A formalização da empresa se deu com a saída de Wagner e Vinicius da TV Globo para se dedicarem integralmente à PushStart. Felipe se juntou full time ao time seis meses depois. A transição entre funcionário e empreendedor consolidou-se de maneira cuidadosa — e lucrativa: hoje, a TV Globo é uma das clientes mais recorrentes da startup.
Planejando o bolso para empreender sem quebrar
Um dos primeiros experimentos da PushStart aconteceu durante a Copa do Mundo de 2014. A Pushstart lançou o game Gringo Hero, uma brincadeira despretensiosa inspirada em fatos reais que retratava com bom humor as aventuras de um turista no Brasil. Entre as missões do personagem estava desviar de homens urinando nas ruas da Vila Madalena e escapar de mordidas do jogador uruguaio Suarez. Irreverente, o joguinho viralizou.
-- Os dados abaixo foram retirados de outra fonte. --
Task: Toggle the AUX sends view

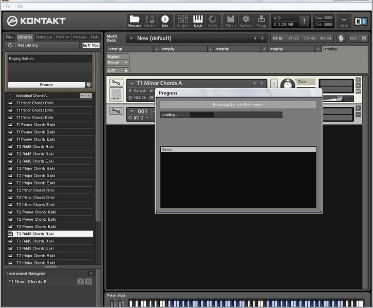Action: 353,38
Nessa época, a PushStart dava seus primeiros passos sem um capital inicial formal. A estratégia adotada pelos fundadores foi juntar dinheiro durante dois anos para pagar contas pessoais e sobreviver sem fazer retiradas do caixa da empresa por mais dois anos. Todo o faturamento da startup deveria ser imediatamente reinvestido em aluguel da sede (uma casa na Vila Madalena), equipamentos e pessoal. O primeiro projeto rendeu 11 mil reais. O segundo, 25 mil. Os 36 mil reais foram o capital inicial do empreendimento. Felipe conta que eles tinham uma lista do que precisavam investir para estruturar a empresa:
“Não queríamos ser uma startup de garagem. Então, fomos reinvestindo continuamente nossas receitas. Hoje, por exemplo, a intenção é contratar pessoal para criar animações”.
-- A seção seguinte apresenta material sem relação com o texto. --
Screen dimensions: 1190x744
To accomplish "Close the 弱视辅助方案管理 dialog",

Por outro lado, sem poder contar com dividendos ou pró-labore, os sócios tiveram que apertar os cintos na vida pessoal para que a estratégia de lançamento funcionasse. Wagner e Felipe mudaram de casa para pagar um aluguel mais em conta – e foram morar próximo a empresa para não ter gastos com transporte. Durante a semana, eles trocaram almoços em restaurantes da região por marmita. “Na época do colégio, eu era marmiteiro, então foi tranquilo”, brinca Felipe.
A situação mais delicada foi a de Vinicius. Sua esposa estava grávida da segunda filha do casal. Na época, Vinicius recebia dois salários. Além de funcionário da TV Globo, ele também atuava como professor da Universidade Presbiteriana Mackenzie. No entanto, foi afastado do cargo durante uma reestruturação. Para não passar perrengue, consumiu boa parte de suas reservas financeiras. Foi também um momento de reflexão sobre sua carreira. Ele conta:
“Percebi que meu sustento estava nas mãos de pessoas que não davam muita importância para mim. Eu sabia que empreender seria um puta risco, mas era o único jeito de eu ter controle sobre minha vida”.
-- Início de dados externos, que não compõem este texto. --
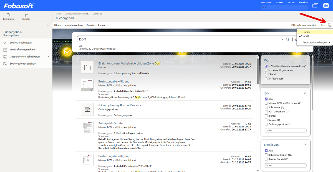Open 'Einrichtung einer Verkehrsberuhigten Zone Dorf' result
Image resolution: width=333 pixels, height=172 pixels.
coord(129,63)
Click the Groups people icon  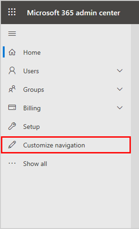click(x=12, y=89)
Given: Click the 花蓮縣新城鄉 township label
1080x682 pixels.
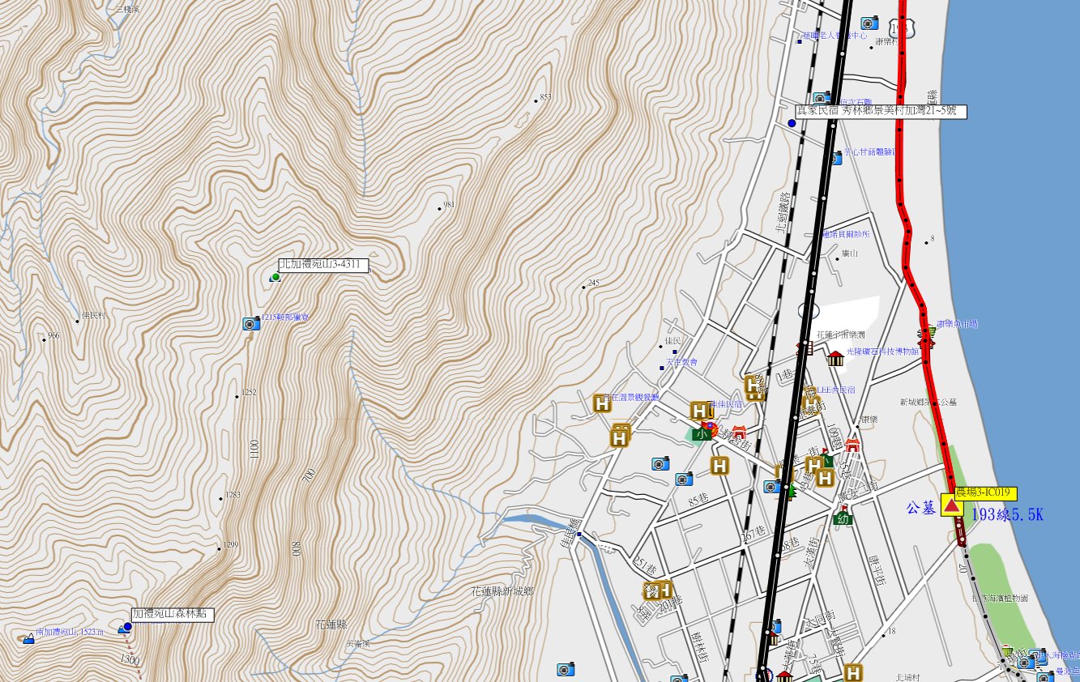Looking at the screenshot, I should (502, 592).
Hoje, dois anos após a fundação, a PushStart já gera receita o suficiente para manter 15 funcionários, embora não revele o valor das receitas. Neste semestre, a startup pretende iniciar um plano de internacionalização a partir dos contatos que fez durante o Games For Change.
Além disso, um novo projeto de grande impacto está em desenvolvimento. O foco é educação financeira para famílias baseado em princípios de economia comportamental. De acordo com Felipe, ter uma vida financeira equilibrada requer conhecimentos, mudanças de hábitos e uma visão a médio e longo prazo para atingir seus objetivos. É o mesmo raciocínio que norteou o projeto Legião dos Superpoderes.
Hoje, a empresa busca um parceiro para financiar o novo projeto. Algumas empresas do setor bancário já demostraram interesse. “Enxergamos as empresas parceiras como amigos que ainda não conhecemos. Para esse projeto, pode ser um banco. Para um projeto futuro, podemos nos relacionar com o setor automobilístico, com o setor pet. Há infinitas possibilidades”, afirma Felipe.
Ao ter coragem para largar seus empregos e empreender em uma startup inovadora, quando muitas pessoas próximas eram contra devido à instabilidade econômica do país, o trio da PushStart teve de segurar a ansiedade e crescer de degrau em degrau. Talvez, o desafio maior tenha sido equilibrar ousadia e conservadorismo – uma boa estratégia de jogo. Afinal, disso eles entendem.